(Page text Opens)
I am trying to solve the following problem.
Let $(a_n)$ be a positive sequence. Prove that
$$\dfrac {1}{\lim \sup a_n} = \lim \inf \left( \dfrac {1}{a_n} \right)$$ in the sense that if one side lies in $(0, \infty)$, then so does the other and the two sides are equal.
I am not really sure how to approach the last sentence.
Assuming everything exists, I believe that this problem comes down to showing that if $A$ is a set of positive numbers, then $$\inf \dfrac {1}{A} = \dfrac {1}{\sup A}$$
where $\frac{1}{A} = \left\{\frac{1}{a} \mid a \in A \right\}$.
I can prove that $\dfrac {1}{\sup A}$ is a lower bound for $1/A$, because for each $a \in A$ we have $a \le \sup A$, so $\frac 1a \ge \frac {1}{ \sup A}$. But I am having trouble proving that $\frac {1}{\sup A}$ is least among the upper bounds. I know that for $\epsilon > 0$, we have an $a \in A$ such that $\sup A - \epsilon < a \le \sup A$, but this turns into $$\dfrac {1}{\sup A - \epsilon} > a \ge \dfrac {1}{\sup A}$$ It makes sense that I can choose $\epsilon$ smaller and smaller and squeeze $a$ from above, but I don't know how to show it formally.
Any help is greatly appreciated.
(Page text Closes)
Work task A:
Answer these three questions about the forum post:
(i) What kind of sequence is $(a_n)$ stated to be?
(ii) How is $\frac{1}{A}$ defined?
(iii) What does the writer say they are able to prove about $\frac{1}{\sup A}$?
(Data for review Opens)
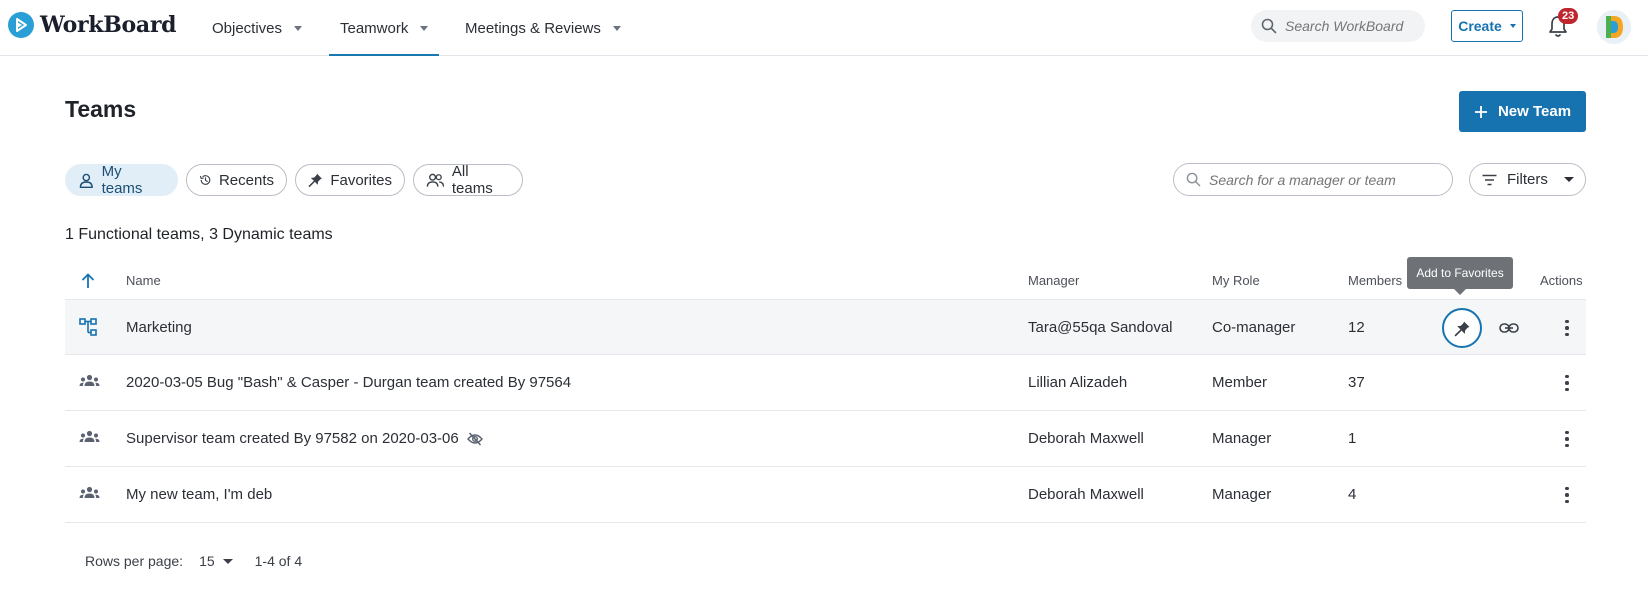  Describe the element at coordinates (246, 180) in the screenshot. I see `chip-recents-label: Recents` at that location.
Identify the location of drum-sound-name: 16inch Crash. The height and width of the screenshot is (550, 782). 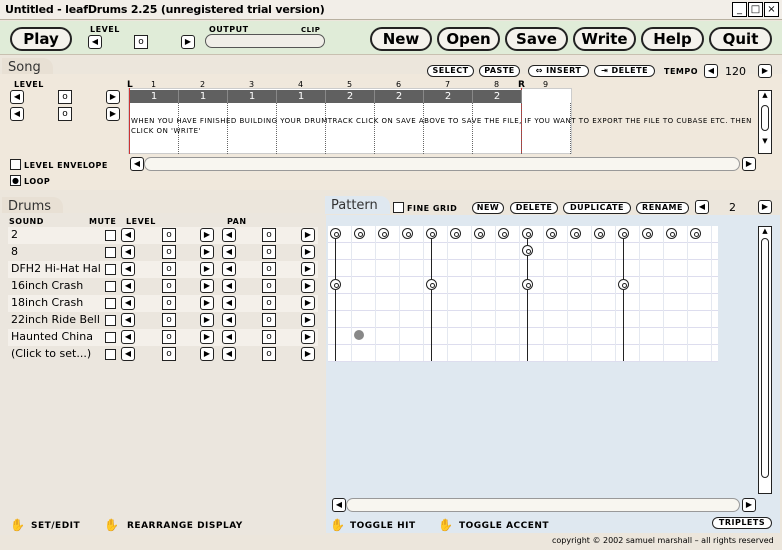
(56, 286).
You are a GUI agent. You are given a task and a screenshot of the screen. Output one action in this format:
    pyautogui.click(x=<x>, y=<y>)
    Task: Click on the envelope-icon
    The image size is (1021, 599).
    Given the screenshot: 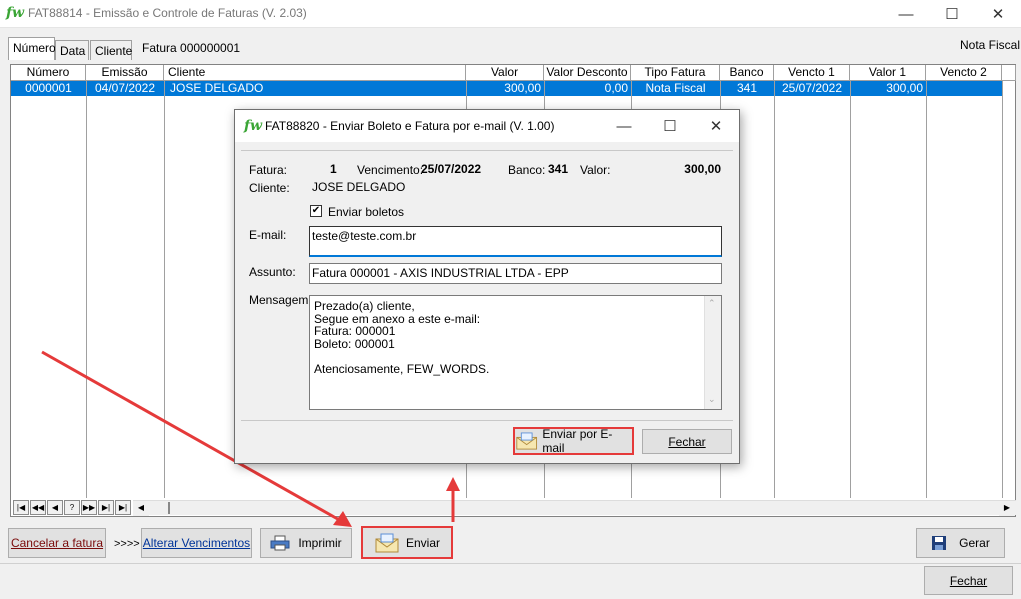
(Data for review Closes)
Work task B: Can you give the lines of the entries again, starting with the line with "Identify the location" and going on through the end of the entries, with "screenshot" replaced by "capture" and nothing else changed, leaving out the pictures?

Exercise result A:
(i) A positive sequence.
(ii) As the set $\left\{\frac{1}{a} \mid a \in A \right\}$.
(iii) That $\frac{1}{\sup A}$ is a lower bound for $1/A$.

Exercise result B:
Identify the location of drum-sound-name: 16inch Crash. The height and width of the capture is (550, 782). 
(56, 286).
You are a GUI agent. You are given a task and a capture of the screen. Output one action in this format:
    pyautogui.click(x=<x>, y=<y>)
    Task: Click on the envelope-icon
    The image size is (1021, 599).
    Given the capture: 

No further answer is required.